Given problem — Copy the data verbatim from the line with "Precios (322, 22)" up to and including the line with "Sitemap (462, 1210)".
** START OF Entries shown **
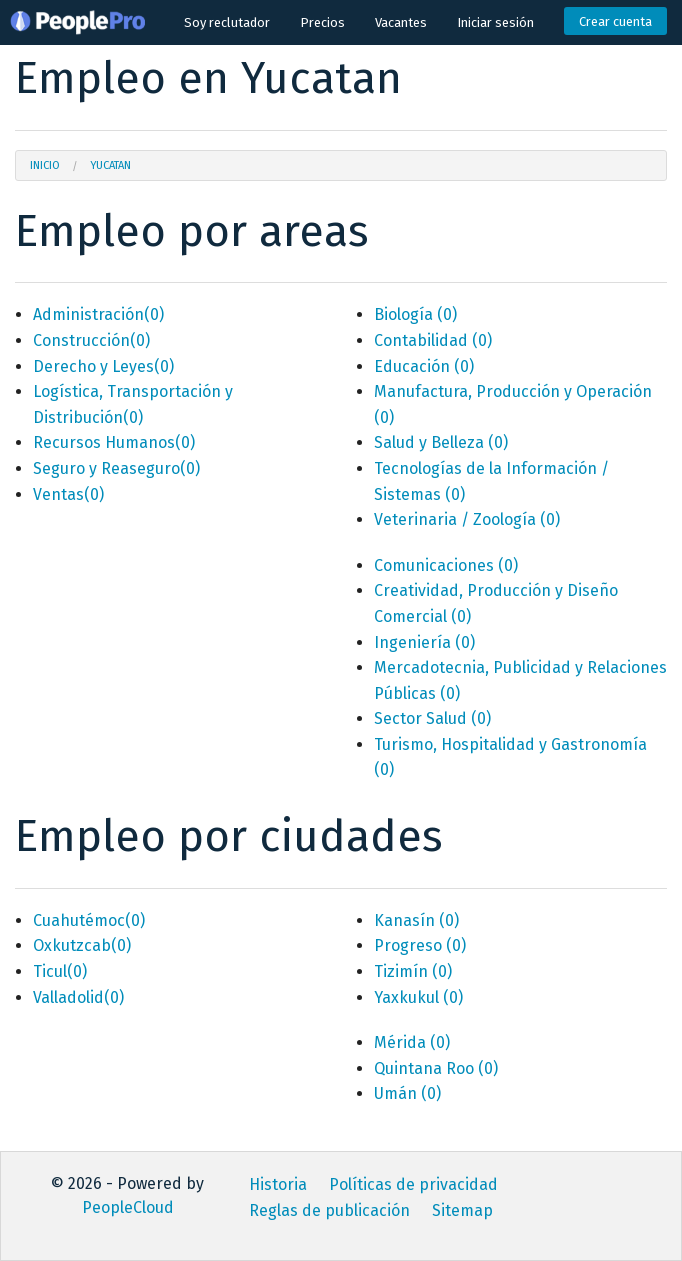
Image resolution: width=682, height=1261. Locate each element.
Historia (278, 1184)
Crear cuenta (615, 21)
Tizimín (413, 971)
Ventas (68, 494)
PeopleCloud (128, 1207)
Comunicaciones (446, 565)
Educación (424, 366)
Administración (98, 314)
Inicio (45, 165)
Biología (415, 314)
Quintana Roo (436, 1068)
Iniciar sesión (495, 22)
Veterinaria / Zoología (467, 519)
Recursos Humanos (114, 442)
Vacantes (401, 22)
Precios (322, 22)
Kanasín (416, 920)
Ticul (60, 971)
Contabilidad (433, 340)
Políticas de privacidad (413, 1184)
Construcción (91, 340)
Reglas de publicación (329, 1210)
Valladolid (78, 997)
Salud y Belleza (441, 442)
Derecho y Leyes (103, 366)
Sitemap (462, 1210)
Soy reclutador (227, 22)
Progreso (420, 945)
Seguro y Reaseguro (116, 468)
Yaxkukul (418, 997)
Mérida (412, 1042)
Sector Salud (432, 718)
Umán (407, 1093)
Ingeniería (424, 642)
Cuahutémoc (89, 920)
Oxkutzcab (82, 945)
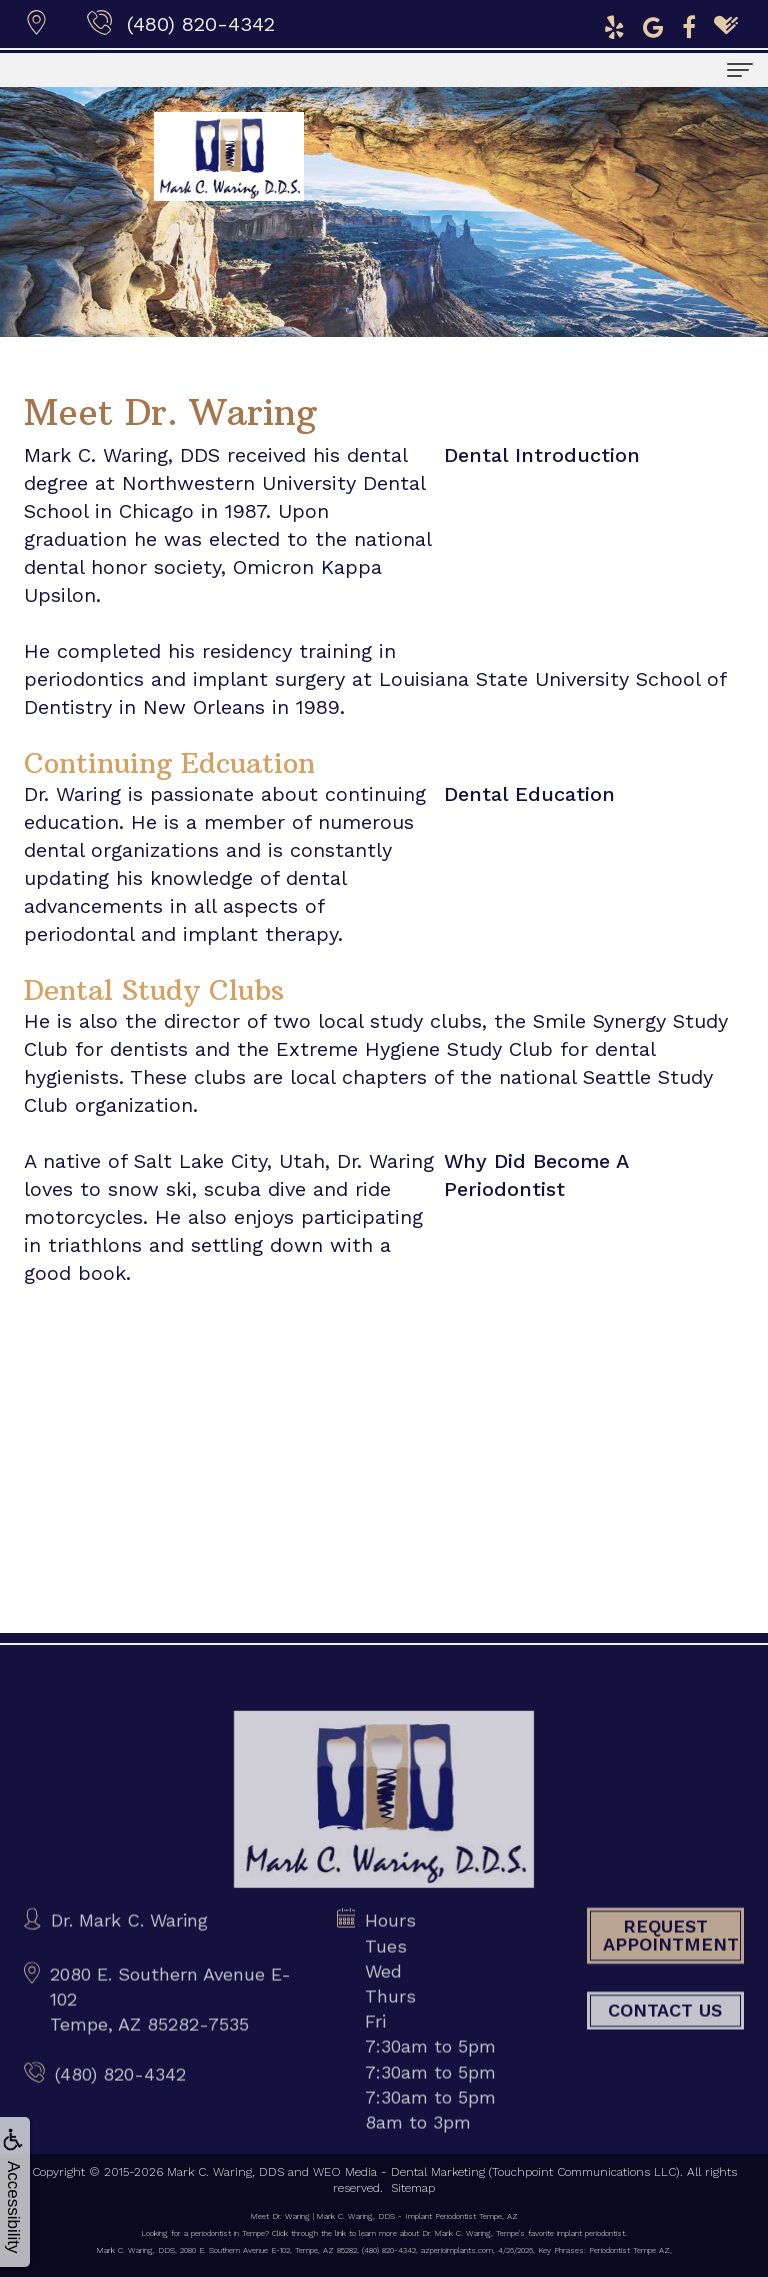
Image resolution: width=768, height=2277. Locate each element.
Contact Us (665, 2065)
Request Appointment (671, 1990)
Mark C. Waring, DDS (225, 2172)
** END OF Entries shown **
Solution for this task —
Precios (322, 22)
Kanasín (416, 920)
Ticul (60, 971)
Contabilidad (433, 340)
Políticas de privacidad (413, 1184)
Construcción (91, 340)
Reglas de publicación (329, 1210)
Valladolid (78, 997)
Salud y Belleza (441, 442)
Derecho y Leyes (103, 366)
Sitemap (462, 1210)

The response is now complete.